Lidya Natalia Sartono: Muda tak Jadi Hambatan
Lidya Natalia Sartono waktu sumpah jabatan. kredit foto: HiPontianak. |
PATIH JAGA PATI : Lidya Natalia Sartono contoh nyata. Muda adalah kekuatan. Ia yang merupakan anggota Partai NasDem, mencatat pencapaian baru dalam karier politiknya. Pada tanggal 30 Januari 2023, perempuan yang penuh semangat ini secara resmi dilantik sebagai anggota Dewan Perwakilan Rakyat Daerah (DPRD) Kalimantan Barat (Kalbar) di Ruang Balairungsari Gedung DPRD Provinsi Kalimantan Barat.
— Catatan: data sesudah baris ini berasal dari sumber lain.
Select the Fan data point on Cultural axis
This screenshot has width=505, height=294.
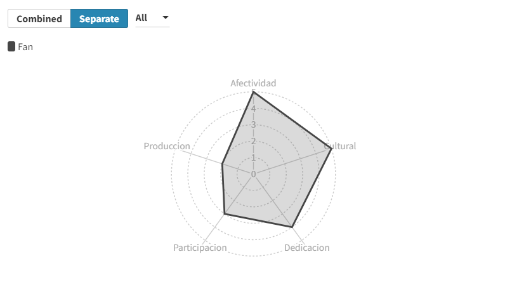pyautogui.click(x=331, y=149)
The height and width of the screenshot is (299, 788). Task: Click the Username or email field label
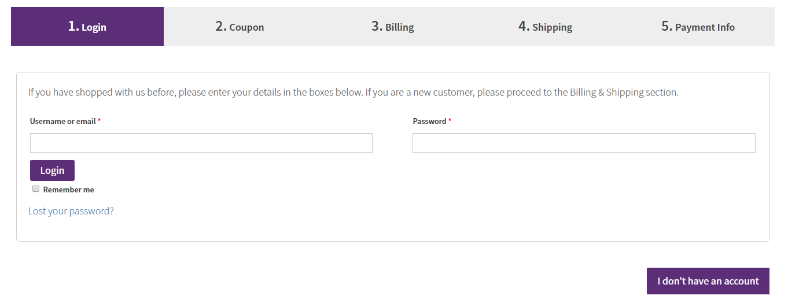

Pelantikan Lidya sebagai anggota DPRD Kalbar merupakan penggantian dari Terri Ibrahim, yang sebelumnya menjabat sebagai anggota Komisi V DPRD Kalbar dari Fraksi Partai NasDem selama masa jabatan 2019-2024. Acara pelantikan ini dihadiri oleh Sekretaris Daerah Provinsi Kalbar, Harisson, serta Anggota DPR RI Dapil Kalbar I, Syarif Abdullah Alkadrie.
Lidya Natalia Sartono, seorang politikus dari Partai NasDem, mewakili Dapil 7 yang mencakup wilayah Sintang, Kapuas Hulu, dan Melawi. Di DPRD Kalbar, Lidya akan melaksanakan tugasnya di Komisi V yang berfokus pada sektor pendidikan.
Bekerja di Komisi V yang berfokus pada sektor pendidikan, iLidya Natalia Sartono tetap menunaikan cita-cita sebagai guru. Sebagai biarawati? Ia memang pernah mencita-citakan berkerudung putih, mengenakan salib suci yang tersemat di dada ke mana saja pergi. Tapi kini, mungkin saja, tapi.....
Lidya Natalia Sartono lahir pada tanggal 13 November 1988 di Kapuas Hulu, Kalimantan Barat. Pendidikannya dimulai dari SD Negeri 18 Melawi dan SMP Negeri 1 Seberuang, Kapuas Hulu.
Baca juga Kerajaan Hulu Aik: Menjaga Warisan, Memelihara Tradisi
Selanjutnya, ia melanjutkan pendidikan di SMK Budi Luhur Sintang, sebelum akhirnya meraih gelar sarjana dari STKIP PGRI Pontianak. Perjalanan pendidikannya tidak berhenti di situ, karena Lidya juga melanjutkan studinya di Universitas Negeri Jakarta dan Universitas Indraprasta PGRI (UNINDRA) Jakarta.
Lidya selagi imut. Sumber: sp.beritasatu.com |
Selain kesibukannya dalam pendidikan, Lidya juga aktif dalam berbagai organisasi. Pada tahun 2007, ia menjabat sebagai Bendahara Umum Himpunan Mahasiswa Matematika STKIP PGRI Pontianak.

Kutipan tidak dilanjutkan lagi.